SELECTED TEXT =>

The distressed residential real estate market early this year generated plenty of headlines about sprawling Long Island mansions, surplus Miami condos and raw land around Las Vegas all going up for auction after owners fell on hard times.

Now it's the commercial property sector's turn. Auction houses that have been preoccupied with foreclosed subdivisions now report a looming cascade of auctions featuring troubled warehouses, office buildings and hotels ready to come to market in the second half of 2008.

“We've had the calm before the storm in the commercial marketplace. All the attention has been focused on residential housing until recently,” says Rick Levin, owner of auction house Rick Levin & Associates in Chicago. “Now we're starting to promote commercial properties. Commercial owners desperate to dispose of their assets are looking for new marketing avenues.”

In Rainbow City, Ala., Michael Fisher, president and CEO of the Redfield Group, says that he's looking at twice as many commercial properties to be put up for auction compared with a year ago. “June and July this year are shaping up to be big months for us,” says Fisher.

Storm preparations

One auctioneer after another is predicting a boom in commercial sales this summer and fall, continuing a growth trend that goes back at least five years. In 2003, U.S. commercial auction transactions were valued at $11.8 billion, according to the National Auctioneers Association in Overland Park, Kan. By 2006, that total had jumped to $15 billion. In 2007, it rose another 5% to $15.7 billion. Residential auction sales also have made great strides. Last year, residential sales rose 6% to $16.9 billion, up from $16 billion recorded in 2006.

The sheer dollar volume tells only part of the story. Steven L. Good, chairman and CEO of the country's biggest auction house, Sheldon Good & Co. in Chicago, notes that pricing has plummeted — down by 10% to 30% — on many commercial properties in the past 12 months. So despite the higher transaction volume these days, sale prices are less per property than in the past.

Still, Good is bullish on the state of the market. “We're processing $150 million a month right now in our auction pipeline. That's increased by a third from a year ago,” he says, adding that not all of those leads result in sales.

Sheldon Good lately has turned down 40% of the prospective deals it's seen. “That's because the capital structures of some commercial property assets are upside down owing to drastic drops in valuations,” Good says.

Still, he expects to see a rush to auctions, particularly in the months leading up to the November elections, on the theory that a Democrat in the White House in 2009 could lead to higher capital gains tax rates. Presidential candidate Barack Obama supports an increase.

“I think we're going to see a lot of folks trying to liquefy their assets now to take advantage of the current low capital gains rates,” he says. “Volumes by the end of this year could be up by a big margin over 2007 for us and all auction firms.”

What kinds of properties is Good working on? The auction house scheduled a late May auction for a 228-room Holiday Inn hotel in Collinsville, Ill. The hotel was erected in 1982 with the help of a $13 million state development loan that was supposed to be repaid out of profits. But the hotel never turned a profit, and by last year when the state foreclosed, the loan with interest had ballooned to $32 million.

State officials suspect the previous owners of financial impropriety. “We can't rely on the old expense numbers at the hotel,” says Good. “The state decided on the auction because they wanted to be sure that somebody who was politically connected could not come in the back door and steal this hotel away at a very low price. An auction makes the process absolutely transparent, giving everybody an opportunity to bid.”

[Dataset entries]
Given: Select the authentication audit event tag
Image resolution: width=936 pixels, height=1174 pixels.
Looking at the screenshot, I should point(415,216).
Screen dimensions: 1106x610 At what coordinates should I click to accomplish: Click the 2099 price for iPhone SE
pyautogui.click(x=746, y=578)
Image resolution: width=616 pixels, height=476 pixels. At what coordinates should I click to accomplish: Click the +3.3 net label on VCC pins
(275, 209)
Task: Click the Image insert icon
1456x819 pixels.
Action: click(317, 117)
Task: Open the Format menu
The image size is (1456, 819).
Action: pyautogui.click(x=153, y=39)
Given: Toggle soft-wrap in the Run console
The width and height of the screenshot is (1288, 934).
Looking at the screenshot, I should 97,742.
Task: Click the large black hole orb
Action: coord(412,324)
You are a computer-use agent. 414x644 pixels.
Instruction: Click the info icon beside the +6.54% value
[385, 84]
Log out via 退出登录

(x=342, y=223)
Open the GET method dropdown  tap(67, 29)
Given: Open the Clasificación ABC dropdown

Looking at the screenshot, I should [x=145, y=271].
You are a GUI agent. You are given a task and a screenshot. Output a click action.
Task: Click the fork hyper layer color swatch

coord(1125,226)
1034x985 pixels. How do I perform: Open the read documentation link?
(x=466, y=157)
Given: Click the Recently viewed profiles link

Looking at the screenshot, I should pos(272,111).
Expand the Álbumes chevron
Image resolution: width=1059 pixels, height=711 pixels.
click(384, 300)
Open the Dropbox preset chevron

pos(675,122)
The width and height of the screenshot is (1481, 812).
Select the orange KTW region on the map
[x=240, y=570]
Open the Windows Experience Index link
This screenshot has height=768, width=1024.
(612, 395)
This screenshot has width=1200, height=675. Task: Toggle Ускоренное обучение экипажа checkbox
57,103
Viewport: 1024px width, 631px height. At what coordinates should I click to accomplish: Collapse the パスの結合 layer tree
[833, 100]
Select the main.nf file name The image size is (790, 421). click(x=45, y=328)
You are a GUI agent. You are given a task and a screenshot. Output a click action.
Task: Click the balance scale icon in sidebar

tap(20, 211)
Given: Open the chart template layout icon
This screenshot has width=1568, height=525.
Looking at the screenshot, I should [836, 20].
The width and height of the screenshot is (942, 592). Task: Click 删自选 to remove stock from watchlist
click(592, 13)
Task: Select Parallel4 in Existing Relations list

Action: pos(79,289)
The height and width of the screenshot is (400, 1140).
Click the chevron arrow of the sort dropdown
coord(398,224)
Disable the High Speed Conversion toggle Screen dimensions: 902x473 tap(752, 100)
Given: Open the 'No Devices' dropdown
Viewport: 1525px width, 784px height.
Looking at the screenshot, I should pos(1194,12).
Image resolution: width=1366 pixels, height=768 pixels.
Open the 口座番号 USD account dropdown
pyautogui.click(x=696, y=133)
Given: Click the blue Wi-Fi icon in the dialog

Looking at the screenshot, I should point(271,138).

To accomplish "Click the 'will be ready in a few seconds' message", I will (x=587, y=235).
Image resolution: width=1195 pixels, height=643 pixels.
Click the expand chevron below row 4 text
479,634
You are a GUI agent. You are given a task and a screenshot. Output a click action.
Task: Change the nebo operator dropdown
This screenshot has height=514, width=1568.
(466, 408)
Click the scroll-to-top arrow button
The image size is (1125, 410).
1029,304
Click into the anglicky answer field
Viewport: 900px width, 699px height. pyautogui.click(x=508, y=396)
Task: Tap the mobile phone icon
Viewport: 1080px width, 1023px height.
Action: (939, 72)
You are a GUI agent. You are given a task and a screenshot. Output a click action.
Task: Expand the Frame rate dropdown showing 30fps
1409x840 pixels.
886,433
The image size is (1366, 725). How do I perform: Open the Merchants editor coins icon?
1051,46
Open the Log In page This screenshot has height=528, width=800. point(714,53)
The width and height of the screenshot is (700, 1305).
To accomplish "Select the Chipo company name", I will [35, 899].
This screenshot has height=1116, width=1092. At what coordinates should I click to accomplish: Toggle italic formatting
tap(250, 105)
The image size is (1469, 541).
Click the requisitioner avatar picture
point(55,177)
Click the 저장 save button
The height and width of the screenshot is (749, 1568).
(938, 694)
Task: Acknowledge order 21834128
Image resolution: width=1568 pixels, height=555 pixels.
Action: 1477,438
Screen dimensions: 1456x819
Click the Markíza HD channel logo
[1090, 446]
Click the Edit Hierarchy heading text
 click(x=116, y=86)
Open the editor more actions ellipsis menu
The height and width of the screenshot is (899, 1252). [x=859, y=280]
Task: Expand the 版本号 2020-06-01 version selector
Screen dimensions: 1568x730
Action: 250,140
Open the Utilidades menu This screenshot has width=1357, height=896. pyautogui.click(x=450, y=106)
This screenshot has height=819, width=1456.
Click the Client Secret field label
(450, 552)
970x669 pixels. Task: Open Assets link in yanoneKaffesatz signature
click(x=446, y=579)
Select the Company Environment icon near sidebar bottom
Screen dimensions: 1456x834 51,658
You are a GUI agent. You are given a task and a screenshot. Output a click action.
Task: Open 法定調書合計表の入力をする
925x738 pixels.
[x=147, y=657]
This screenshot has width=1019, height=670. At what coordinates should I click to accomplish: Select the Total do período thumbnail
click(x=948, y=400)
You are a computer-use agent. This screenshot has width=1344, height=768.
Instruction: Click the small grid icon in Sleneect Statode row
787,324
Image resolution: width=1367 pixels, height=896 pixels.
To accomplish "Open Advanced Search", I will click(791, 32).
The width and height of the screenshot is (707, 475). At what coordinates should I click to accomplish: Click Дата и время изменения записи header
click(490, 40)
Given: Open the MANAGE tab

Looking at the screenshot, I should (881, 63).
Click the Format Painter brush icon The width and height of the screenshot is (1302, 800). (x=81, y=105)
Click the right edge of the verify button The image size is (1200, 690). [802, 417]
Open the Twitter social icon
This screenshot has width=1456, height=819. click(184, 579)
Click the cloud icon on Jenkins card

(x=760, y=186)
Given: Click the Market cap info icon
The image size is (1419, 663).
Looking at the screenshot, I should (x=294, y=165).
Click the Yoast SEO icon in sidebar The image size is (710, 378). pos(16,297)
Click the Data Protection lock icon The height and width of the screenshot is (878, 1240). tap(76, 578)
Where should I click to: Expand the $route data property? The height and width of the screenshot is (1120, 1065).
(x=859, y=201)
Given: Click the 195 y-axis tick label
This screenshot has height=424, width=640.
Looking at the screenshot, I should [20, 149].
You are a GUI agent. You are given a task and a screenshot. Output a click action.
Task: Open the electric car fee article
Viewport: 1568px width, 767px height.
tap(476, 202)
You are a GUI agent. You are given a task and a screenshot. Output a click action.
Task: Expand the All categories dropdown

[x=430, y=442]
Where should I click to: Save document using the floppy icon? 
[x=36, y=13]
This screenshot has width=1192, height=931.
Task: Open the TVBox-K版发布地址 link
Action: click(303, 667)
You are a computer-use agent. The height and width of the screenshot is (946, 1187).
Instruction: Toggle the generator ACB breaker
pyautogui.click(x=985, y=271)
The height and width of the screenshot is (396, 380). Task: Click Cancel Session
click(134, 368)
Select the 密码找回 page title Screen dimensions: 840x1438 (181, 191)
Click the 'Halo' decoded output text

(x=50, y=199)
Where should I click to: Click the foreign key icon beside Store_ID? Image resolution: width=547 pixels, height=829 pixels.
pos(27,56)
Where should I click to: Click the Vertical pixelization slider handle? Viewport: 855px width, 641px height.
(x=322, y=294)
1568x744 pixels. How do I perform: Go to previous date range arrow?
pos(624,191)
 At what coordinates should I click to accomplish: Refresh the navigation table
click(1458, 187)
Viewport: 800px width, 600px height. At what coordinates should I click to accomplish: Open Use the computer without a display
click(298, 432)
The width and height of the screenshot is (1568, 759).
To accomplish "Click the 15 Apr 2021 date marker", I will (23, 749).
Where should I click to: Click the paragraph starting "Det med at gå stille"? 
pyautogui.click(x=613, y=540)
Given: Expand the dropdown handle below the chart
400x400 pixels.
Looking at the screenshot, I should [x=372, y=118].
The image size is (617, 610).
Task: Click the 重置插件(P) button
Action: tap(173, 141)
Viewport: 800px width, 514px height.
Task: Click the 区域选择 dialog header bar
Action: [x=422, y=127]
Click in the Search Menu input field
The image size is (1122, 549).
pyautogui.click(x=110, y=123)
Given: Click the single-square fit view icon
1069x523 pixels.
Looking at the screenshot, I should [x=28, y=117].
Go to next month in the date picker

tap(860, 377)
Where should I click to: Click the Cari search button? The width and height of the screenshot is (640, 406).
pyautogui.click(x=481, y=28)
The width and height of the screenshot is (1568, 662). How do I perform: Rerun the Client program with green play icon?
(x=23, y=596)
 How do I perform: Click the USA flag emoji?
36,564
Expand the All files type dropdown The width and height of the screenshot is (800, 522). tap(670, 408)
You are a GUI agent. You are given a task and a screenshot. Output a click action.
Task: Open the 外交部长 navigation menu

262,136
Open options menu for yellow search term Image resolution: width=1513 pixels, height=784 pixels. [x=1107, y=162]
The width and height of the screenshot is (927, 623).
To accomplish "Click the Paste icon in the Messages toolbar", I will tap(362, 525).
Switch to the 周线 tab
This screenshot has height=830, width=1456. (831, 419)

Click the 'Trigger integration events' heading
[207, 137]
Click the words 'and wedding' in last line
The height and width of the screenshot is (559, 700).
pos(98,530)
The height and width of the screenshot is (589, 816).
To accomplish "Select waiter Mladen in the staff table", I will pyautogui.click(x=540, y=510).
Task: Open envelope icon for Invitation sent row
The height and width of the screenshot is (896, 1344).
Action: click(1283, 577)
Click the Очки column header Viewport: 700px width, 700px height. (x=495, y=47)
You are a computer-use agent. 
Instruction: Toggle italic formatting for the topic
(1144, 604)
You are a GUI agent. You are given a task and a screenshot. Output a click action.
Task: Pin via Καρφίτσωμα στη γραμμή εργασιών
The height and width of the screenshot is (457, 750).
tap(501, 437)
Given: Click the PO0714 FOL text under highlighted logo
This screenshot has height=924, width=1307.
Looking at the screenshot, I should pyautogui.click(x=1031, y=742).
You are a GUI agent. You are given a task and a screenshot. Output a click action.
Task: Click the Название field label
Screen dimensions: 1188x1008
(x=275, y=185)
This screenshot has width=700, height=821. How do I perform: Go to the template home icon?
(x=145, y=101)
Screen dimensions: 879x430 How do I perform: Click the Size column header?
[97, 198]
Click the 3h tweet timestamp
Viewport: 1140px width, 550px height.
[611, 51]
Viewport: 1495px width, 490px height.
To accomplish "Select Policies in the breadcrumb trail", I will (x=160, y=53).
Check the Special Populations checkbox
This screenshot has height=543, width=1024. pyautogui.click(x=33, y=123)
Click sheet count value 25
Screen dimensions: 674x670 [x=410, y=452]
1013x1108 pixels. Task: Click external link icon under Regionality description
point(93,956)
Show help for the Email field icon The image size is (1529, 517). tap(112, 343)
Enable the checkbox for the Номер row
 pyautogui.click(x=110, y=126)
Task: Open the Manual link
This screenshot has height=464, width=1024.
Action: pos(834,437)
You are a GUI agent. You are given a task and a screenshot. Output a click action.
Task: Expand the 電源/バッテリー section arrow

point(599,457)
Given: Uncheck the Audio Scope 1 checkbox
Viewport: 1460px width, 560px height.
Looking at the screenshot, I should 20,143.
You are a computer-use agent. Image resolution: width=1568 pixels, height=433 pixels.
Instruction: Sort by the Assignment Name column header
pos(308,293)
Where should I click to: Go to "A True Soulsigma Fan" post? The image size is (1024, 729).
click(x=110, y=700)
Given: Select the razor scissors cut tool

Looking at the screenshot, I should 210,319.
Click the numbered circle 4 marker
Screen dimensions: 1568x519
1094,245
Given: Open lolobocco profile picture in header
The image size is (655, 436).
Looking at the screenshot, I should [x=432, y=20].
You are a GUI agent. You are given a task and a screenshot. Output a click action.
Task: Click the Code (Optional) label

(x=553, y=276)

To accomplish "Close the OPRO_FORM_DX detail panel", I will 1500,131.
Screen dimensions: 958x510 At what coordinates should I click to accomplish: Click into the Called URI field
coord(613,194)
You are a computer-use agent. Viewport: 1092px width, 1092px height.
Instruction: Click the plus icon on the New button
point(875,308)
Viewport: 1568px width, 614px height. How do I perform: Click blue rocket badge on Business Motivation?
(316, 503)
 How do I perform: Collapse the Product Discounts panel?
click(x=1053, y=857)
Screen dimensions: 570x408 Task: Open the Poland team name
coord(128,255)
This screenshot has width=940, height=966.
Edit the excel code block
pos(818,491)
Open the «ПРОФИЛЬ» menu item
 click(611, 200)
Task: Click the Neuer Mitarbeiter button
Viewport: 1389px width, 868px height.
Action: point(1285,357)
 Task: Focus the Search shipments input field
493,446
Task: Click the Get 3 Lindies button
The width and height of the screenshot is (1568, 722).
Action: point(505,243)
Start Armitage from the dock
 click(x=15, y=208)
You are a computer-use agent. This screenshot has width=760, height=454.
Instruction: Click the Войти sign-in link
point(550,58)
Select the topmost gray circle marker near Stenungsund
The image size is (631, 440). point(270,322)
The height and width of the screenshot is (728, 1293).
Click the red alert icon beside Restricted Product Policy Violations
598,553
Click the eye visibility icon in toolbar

STATED GOAL 1 =>
According to the article on commercial property auctions, what was the total value of U.S. commercial auction transactions in 2007?
STATED GOAL 2 =>
Proceed with the article on commercial real estate auctions, picking up directly after its final sentence.

TASK RESPONSE 1 =>
$15.7 billion

TASK RESPONSE 2 =>
Expediting the process

More and more, auction houses are forming brokerage divisions to be able to provide a wider range of services to clients. Sheldon Good started up a new brokerage division in 2002 and brokerage now accounts for 10% of all revenues. Rival Inland Real Estate Auctions in Oak Brook, Ill., came from the other direction. The company was formed seven years ago as an adjunct to the older development and brokerage businesses already assembled under Inland Real Estate Group.

Frank Diliberto, president and CEO of Inland Auctions and a former Sheldon Good executive, reports that his firm's auction volumes have doubled over the past year. His recently promoted sales include a 50-acre golf course in Bensenville, Ill., a 108-acre golf course in Green Lake, Wis., and a 396-unit apartment building in Grayslake, Ill.

Why auction these assets? The golf course in Green Lake is owned by an investor ready to retire who doesn't want a long, drawn-out brokering process. The Bensenville golf course is being sold by its owner, the municipality, with the provision that its zoning will be changed, perhaps to offices, retail or residential.

“The village wants to use the auction to determine what the golf course property is best suited for in the future,” Diliberto says.

As for the apartment building, it would likely be sold to a local investor under ordinary circumstances. But in this case the partnership owning the complex wanted to reach out to a national audience in order to fetch a higher selling price. Hence, the sellers are financing a $1.2 million advertising campaign spread over eight weeks to promote the property in national publications.

“A broker who would take the apartment listing could never afford the kind of advertising investment we've made here,” Diliberto says. “He would probably have the listing for a year or more and do bits and pieces of ads. We've consolidated the marketing into a tight time frame. We front-end the advertising investment to launch the property onto the market in a big way.”

Beating the brokers

In suburban Atlanta, the Redfield Group earlier this year sold three dozen commercial parcels north of the city in Jasper Highlands. The seller was a local partnership that had listed the lots with local brokers some two years ago, but sales stalled when the market soured. The average auction price for each one-acre lot was $350,000, more than most observers had expected. “We got a higher price by focusing national bidders on the property,” says Fisher of Redfield.

Earlier, Redfield sold a hotel in Big Bear, Calif., in federal receivership. Three different brokerage firms had tried to sell the hotel, garnering a high bid of $8 million. With just 21 days to market the property before auction, Redfield ran an ad blitz and attracted a half-dozen new, interested bidders who had never seen the property before. A group of investors from Southern California ended up paying $10.3 million for the property.

Contrary to the image of auctions, only a small share of sales involve commercial properties in foreclosure. Fisher estimates that just 5% of his auctions represent foreclosed assets. “Most of my clients have already tried to sell their properties through other means,” he explains. “They hire me finally to accelerate the sales process.”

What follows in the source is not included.